基于代谢调控通路的京尼平苷干预阳黄证的作用靶标研究

An Exploration in the Action Targets for the Avail of Geniposide Against Yang Huang Syndrome Based on the Regulation of Metabolic Pathways

目的:基于代谢调控通路技术对京尼平苷干预阳黄证小鼠进行研究,探究阳黄证的发病机制及京尼平苷对其干预作用的潜在效应靶标。方法:采用化学物质、中药及病理性肝损伤因素建立阳黄证动物模型,通过与临床阳黄证患者尿液的生物标记物相关联,成功建立阳黄证动物模型。在此基础上对生化指标、病理观察进行检测,基于代谢组学技术挖掘京尼平苷干预阳黄证的作用靶标。结果:与空白组相比,模型组小鼠谷草转氨酶、谷丙转氨酶、总胆红素、总胆汁酸含量升高,具有显著性差异(P<0.05)。碱性磷酸酶、直接胆红素、丙二醛、谷氨酰转肽酶含量升高,谷胱甘肽过氧化酶、超氧化物歧化酶含量降低;病理结果显示,模型组小鼠肝组织成片状坏死,肝细胞有水肿现象。对模型组小鼠尿液进行基于代谢调控的靶点分析,发现33个尿液生物标记物与阳黄证的发生密切相关。其中,10个生物标记物与临床阳黄证患者生物标记物变化一致,主要涉及酪氨酸代谢、牛磺酸和亚牛磺酸代谢、谷胱甘肽代谢、戊糖和葡萄糖醛酸酯代谢、初级胆汁酸代谢等。进一步通过Ingenuity Pathway Analysis组学数据分析平台成功预测京尼平苷干预阳黄证的5个作用靶点,即干扰素调节因子3、鸟氨酸脱羧酶抗酶1(OAZ1)、鸟氨酸脱羧酶1(ODC1)、解偶联蛋白(UCP1)、Maf1调节剂(Maf1 regulator)。结论:本研究以中医证候理论为指导,在对阳黄证形成本质考察的基础上,以中药与肝损伤化学诱导剂结合的方法建立阳黄证动物模型,与临床黄疸生物标记物相关联,发现10个生物标记物与阳黄证发生发展密切相关,京尼平苷可有效回调生物标记物,通过代谢调控通路技术分析发现京尼平苷干预阳黄证的5个潜在作用靶标。本研究为阳黄证相关动物模型建立及中药有效成分治疗作用机制研究提供方法和依据。

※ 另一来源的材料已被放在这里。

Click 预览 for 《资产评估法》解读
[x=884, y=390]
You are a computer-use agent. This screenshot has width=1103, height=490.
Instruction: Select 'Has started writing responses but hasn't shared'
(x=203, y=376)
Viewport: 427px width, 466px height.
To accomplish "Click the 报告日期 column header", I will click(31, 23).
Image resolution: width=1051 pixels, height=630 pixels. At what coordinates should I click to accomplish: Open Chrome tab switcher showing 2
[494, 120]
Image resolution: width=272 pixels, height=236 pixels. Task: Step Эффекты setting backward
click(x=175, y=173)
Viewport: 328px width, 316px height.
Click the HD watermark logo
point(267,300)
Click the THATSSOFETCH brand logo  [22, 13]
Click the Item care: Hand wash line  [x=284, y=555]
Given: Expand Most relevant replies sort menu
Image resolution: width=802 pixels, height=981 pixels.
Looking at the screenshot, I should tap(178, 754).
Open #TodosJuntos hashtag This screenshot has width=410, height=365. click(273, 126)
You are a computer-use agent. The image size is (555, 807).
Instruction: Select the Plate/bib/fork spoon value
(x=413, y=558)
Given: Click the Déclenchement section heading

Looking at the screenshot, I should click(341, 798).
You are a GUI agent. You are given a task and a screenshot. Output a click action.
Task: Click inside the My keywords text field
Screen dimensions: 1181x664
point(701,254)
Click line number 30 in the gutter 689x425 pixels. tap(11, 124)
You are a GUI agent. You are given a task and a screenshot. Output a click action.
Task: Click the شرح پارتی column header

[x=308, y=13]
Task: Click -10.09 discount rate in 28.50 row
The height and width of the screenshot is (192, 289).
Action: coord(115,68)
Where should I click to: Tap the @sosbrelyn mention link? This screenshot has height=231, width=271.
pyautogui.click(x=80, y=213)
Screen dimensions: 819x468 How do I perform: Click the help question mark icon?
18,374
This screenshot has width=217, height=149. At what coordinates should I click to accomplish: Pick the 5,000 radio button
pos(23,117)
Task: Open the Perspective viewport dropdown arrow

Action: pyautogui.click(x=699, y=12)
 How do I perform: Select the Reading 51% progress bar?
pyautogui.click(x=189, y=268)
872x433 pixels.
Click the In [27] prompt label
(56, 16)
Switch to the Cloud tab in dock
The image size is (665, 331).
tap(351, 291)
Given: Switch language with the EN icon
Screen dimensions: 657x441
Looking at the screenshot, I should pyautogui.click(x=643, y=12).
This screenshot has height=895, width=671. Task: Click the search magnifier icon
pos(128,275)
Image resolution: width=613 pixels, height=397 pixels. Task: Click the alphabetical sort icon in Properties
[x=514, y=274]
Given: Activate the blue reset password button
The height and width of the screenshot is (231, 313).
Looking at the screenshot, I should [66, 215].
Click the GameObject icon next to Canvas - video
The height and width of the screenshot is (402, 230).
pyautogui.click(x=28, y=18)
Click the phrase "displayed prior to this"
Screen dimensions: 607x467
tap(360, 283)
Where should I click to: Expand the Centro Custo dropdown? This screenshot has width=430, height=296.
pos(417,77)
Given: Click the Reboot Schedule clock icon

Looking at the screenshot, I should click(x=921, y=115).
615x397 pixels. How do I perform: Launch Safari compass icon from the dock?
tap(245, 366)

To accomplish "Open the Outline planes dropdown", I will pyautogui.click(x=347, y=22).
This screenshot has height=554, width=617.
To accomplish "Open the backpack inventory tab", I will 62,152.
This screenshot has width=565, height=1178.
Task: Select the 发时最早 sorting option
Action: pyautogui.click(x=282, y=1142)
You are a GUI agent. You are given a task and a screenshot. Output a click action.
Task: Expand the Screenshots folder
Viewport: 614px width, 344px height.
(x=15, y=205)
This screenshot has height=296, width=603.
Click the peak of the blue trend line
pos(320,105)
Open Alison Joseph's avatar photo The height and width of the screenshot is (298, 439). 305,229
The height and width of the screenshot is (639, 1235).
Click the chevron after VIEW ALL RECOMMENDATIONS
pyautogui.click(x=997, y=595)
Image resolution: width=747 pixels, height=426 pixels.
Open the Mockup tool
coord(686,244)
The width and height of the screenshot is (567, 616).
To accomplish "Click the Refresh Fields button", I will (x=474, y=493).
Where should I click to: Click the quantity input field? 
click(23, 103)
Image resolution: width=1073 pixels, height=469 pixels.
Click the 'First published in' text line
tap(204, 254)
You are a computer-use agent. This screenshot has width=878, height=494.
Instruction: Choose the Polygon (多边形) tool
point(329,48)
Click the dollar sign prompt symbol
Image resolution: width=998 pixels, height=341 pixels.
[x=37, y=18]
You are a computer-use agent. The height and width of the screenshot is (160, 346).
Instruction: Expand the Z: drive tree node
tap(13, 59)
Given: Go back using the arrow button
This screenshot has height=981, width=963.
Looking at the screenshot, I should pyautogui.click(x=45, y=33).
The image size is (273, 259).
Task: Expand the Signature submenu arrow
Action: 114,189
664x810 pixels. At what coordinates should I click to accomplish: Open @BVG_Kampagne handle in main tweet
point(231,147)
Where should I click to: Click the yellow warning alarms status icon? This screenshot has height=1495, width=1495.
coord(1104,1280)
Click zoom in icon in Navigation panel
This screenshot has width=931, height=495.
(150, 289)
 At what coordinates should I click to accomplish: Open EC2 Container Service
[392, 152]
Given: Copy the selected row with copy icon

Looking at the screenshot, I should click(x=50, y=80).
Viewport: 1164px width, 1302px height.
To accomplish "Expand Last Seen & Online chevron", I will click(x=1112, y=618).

The present study aimed at exploring the targets and the pathogenesis of the avail of geniposide against Yang Huang syndrome（YHS） using metabolic technologies. YHS mouse model was established by three methods, including chemicals, Chinese materia medica and pathologic hepatic injury. On this basis, the biomarkers of YHS, various biochemical indexes and pathology observation were adopted to evaluate the modeling of YHS. Compared with the control group, it was found that the contents of ALT, AST, T-Bili and TBA were successfully increased in the model group with significant statistical differences（P0.05）. The levels of ALP, D-Bili, MDA and γ-GT were up-regulated, while the levels of GSH-Px and T-SOD were down-regulated. Besides, pathological observation indicated regional patchy necrosis and hepatic edema emerged in the model mice. Involving metabolic profiling analysis, a total of 33 urinary biomarkers were identified in the model mice, which all associated with YHS, and among which 10 biomarkers were identified that they shared the same structure with the biomarkers of YHS. These biomarkers were chiefly involved in tyrosine metabolism, taurine and hypotaurine metabolism and glutathione metabolism, pentose and glucuronate metabolism, and primary bile acid metabolism. With the global omics analysis of IPA software, we predicted 5 targets engaged in the avail of geniposide against YHS, including OAZ1, ODC1, UCP1 and Maf1 regulator. In conclusion, this study successfully established the YHS mouse model based on the guidance of traditional Chinese medical theory and the essential characteristics of YHS. 10 biomarkers shared the same structure with those of YHS, which played critical roles in the process of the metabolism of YHS. Strikingly, these biomarkers were recovered to the normal levels after the adminstration of geniposide. The aforesaid descriptions indicated that the establishment of the YHS model showed a high consistency with clinical YHS patients. Geniposide may perform favorable efficacy with the aforementioned biomarkers or pathways.